Investors are worried that a harsh new Covid lockdown across China could cause an economic slowdown © AFP via Getty Images

Investors in China equity exchange traded funds have needed nerves of steel in recent weeks. Spooked by the war in Ukraine, anxiety over regulatory crackdowns and Chinese Covid outbreaks, they were in no mood for more bad news.

So on March 10, when the US Securities and Exchange Commission named five Chinese companies listed in New York as the first of as many as 270 that face delisting if they do not supply audit documents, investors took fright.

The $6.5bn KraneShares CSI China Internet ETF (KWEB) lost around 10 per cent of its value on each of the following three days. Then on March 16, a speech by Chinese vice premier Liu He, promising to introduce “policies that are favourable to the market”, brought money flooding back and KWEB reacted by shooting up 40 per cent in one day.

Investors in the $760mn EMQQ The Emerging Markets Internet & Ecommerce ETF, which has a 51.6 per cent exposure to China, also experienced a bruising ride — at one point falling to just a third of the all-time high it hit in February last year.

Line chart of ETF prices, rebased showing China ETFs endure Long March after punishing year

“It might have been the darkest day in my professional life,” said Kevin Carter, founder and chief investment officer of EMQQ.

Like KWEB, EMQQ also enjoyed a bounce, gaining more than 24 per cent in one day after Liu’s speech.

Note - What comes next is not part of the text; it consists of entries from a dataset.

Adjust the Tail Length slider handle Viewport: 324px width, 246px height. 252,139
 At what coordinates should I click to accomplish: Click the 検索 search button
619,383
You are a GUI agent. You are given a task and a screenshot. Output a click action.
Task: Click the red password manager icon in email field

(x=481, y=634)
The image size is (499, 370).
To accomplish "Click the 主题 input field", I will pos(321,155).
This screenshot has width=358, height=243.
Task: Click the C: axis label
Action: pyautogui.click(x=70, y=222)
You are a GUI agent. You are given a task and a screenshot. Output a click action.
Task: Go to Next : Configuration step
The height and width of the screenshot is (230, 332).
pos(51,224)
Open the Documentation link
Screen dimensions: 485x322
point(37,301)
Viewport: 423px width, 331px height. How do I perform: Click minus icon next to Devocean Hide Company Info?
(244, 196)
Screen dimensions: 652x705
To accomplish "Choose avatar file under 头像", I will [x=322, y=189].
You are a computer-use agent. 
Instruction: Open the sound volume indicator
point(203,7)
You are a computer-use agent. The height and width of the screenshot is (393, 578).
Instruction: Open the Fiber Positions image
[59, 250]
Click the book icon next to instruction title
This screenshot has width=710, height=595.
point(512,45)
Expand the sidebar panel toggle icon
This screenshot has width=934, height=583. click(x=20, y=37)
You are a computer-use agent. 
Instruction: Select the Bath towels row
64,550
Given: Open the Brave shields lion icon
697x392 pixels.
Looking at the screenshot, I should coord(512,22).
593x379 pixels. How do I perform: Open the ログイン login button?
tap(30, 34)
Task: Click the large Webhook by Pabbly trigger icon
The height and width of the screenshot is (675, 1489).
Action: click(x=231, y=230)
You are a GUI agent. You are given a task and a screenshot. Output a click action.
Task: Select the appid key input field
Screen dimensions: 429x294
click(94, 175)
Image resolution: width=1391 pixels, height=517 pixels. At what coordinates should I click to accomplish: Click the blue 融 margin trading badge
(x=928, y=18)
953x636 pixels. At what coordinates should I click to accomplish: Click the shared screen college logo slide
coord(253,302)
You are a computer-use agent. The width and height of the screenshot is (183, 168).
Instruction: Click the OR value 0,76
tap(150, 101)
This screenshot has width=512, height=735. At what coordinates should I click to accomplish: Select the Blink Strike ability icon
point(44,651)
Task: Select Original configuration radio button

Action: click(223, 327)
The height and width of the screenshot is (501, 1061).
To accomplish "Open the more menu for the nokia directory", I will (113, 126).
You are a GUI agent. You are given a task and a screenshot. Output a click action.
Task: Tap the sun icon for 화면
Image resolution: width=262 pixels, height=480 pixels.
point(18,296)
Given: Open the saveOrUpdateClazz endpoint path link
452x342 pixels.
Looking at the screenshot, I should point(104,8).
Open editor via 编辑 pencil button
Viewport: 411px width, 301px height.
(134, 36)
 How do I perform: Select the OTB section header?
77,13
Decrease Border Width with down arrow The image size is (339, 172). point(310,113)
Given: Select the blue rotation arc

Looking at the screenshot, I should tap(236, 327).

But the gains each ETF made have not been enough to repair all the damage suffered over the past year and investors have also had to weather fears of an economic slowdown caused by harsh new Covid lockdowns across China, including in the huge cities of Shanghai and Shenzhen.

EMQQ, for example, had $1.9bn in assets under management at the end of February 2021. That figure had sunk to $811mn at the end of February 2022 and was at $731mn on March 28. 

Carter insisted that the fundamental idea of investing in emerging market internet and ecommerce companies in the developing world including China remained unassailable. He said the aggregate revenue growth of the companies EMQQ invested in was 35 per cent in 2021 and thought it should be a robust 20 per cent for 2022.

The problem as Xiaolin Chen, head of international at KraneShares, pointed out, is that investors are not interested at the moment in the fundamentals of what is happening in China and have instead become fixated on the macro picture.

Analysts at JPMorgan are in agreement. In a report on China internet investing issued at the height of the mid-March China rout the analysts said the potential delisting of Chinese companies’ American depository receipts was a catalyst, rather than a root cause, of the decline in sentiment.

“We believe the SEC announcement has triggered investors to reassess China’s geopolitical risks, which has led to significant fund outflows from the internet sector as global investors rebalance their global capital allocation,” the analysts wrote.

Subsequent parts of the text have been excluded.